The British Government has ordered the return of a shipment of more than 300 tonnes of chemicals plus 2,000 tonnes of contaminated soil from the city-state port of Djibouti on the Horn of Africa to the United Kingdom. The highly toxic chemical, which arrived in Djibouti in January, contains chromic acid and arsenic and was bound for Ethiopia via the Ethiopian Shipping Line.

The cargo was contained in hundreds of plastic jerrycans, ten of which had spilled, contaminating a considerable area of Djibouti port. Reports described the result of the spillage as a “catastrophe”. The substance poisoned those dockworkers coming into contact with it, burning their skin and damaging their lungs. Three dockers died within days and more than 20 have become seriously ill as a result of the spillage.

The United Nations Food and Agricultural Organisation (FAO) warned that the damaged drums posed a threat to human health and the environment and has financed a major operation to attempt to clean up the seriously contaminated port. The worst affected site is within 400 metres of a food store and there is continued concern for the health and safety of dockworkers.

A spokesman for the FAO said that previous shipments of the chemical had used steel drums, rather than plastic, and there had been no previous leakages. UN expert Kevin Helps, who investigated the spillage, said “in ten years of doing this work of intervention at ports in the EU [European Union], I have never seen such a case. In the EU, someone would have been prosecuted within weeks. It is not an accident. Someone is responsible for this.”

A spokesman for the chemicals’ producers CSI Wood Protection, a US-owned company based in Widnes, north-west England, claimed, “the product was shipped in drums represented to us as suitable for such use and the containers were independently inspected prior to loading in the UK.”
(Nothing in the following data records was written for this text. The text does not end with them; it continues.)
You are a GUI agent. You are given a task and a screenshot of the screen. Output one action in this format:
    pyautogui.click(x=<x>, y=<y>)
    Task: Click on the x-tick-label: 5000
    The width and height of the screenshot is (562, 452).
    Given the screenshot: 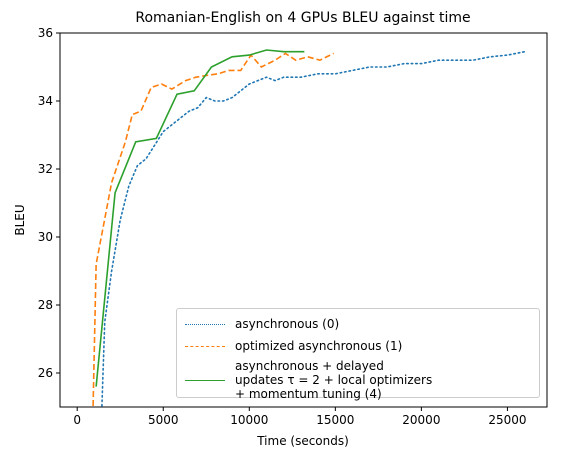 What is the action you would take?
    pyautogui.click(x=164, y=420)
    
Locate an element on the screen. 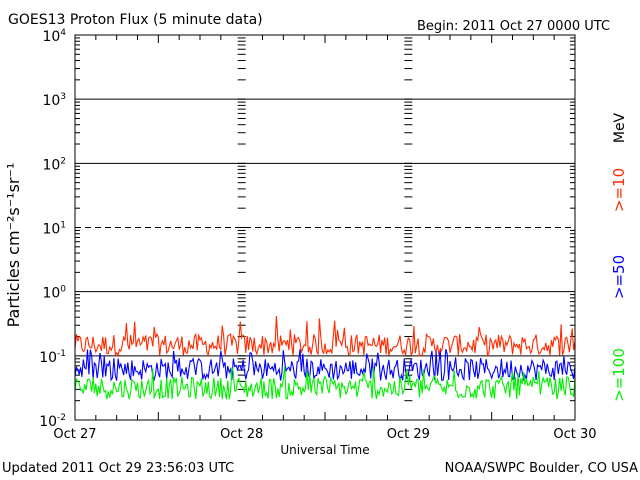 The width and height of the screenshot is (640, 480). x-tick-label: Oct 27 is located at coordinates (74, 434).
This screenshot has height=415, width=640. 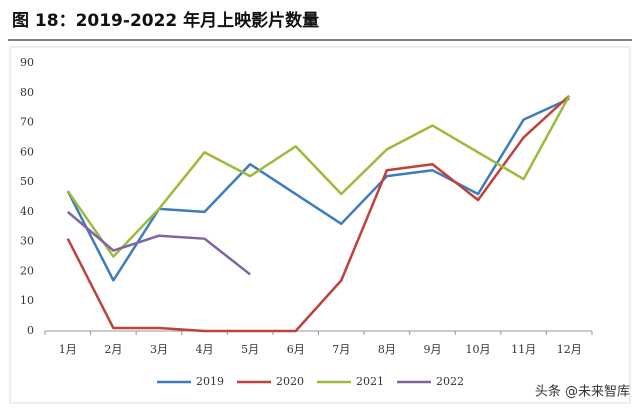 What do you see at coordinates (27, 182) in the screenshot?
I see `y-tick-label: 50` at bounding box center [27, 182].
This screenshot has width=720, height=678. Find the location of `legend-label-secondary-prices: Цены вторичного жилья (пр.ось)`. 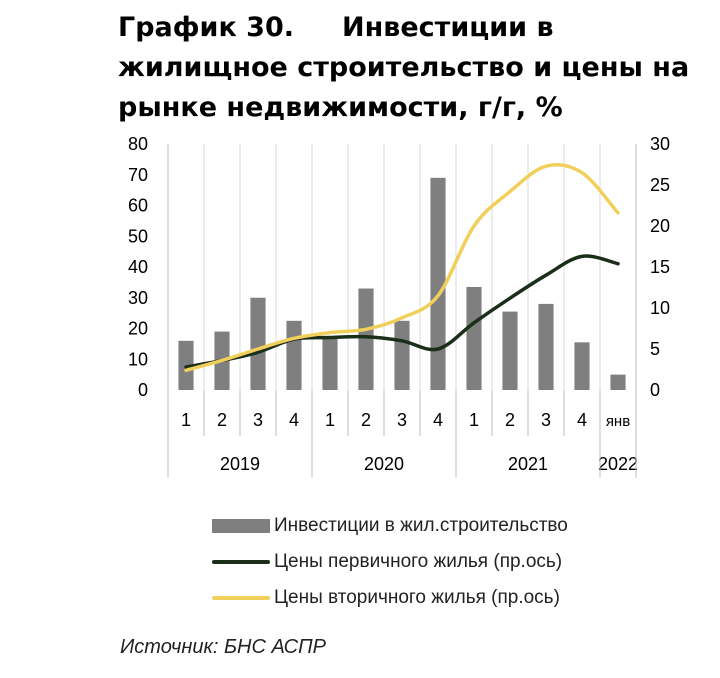

legend-label-secondary-prices: Цены вторичного жилья (пр.ось) is located at coordinates (417, 598).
Environmental Minister Michael Meacher has authorised expenditure of £1 million ($1.6 million) to ship the toxic cargo and contaminated soil back to England. He told a BBC radio programme that investigated the spillage that the “polluter will pay”.

The chemical is widely used in the US to protect fences, boardwalks, picnic tables and other wooden structures. In the past two months concerns have been raised about children playing on equipment treated with the substance. Alternatives that do not contain arsenic are being widely used in Japan, Australia and Europe. A spokesman for the US industry claimed that such substitutes were not available in America due to lack of public demand.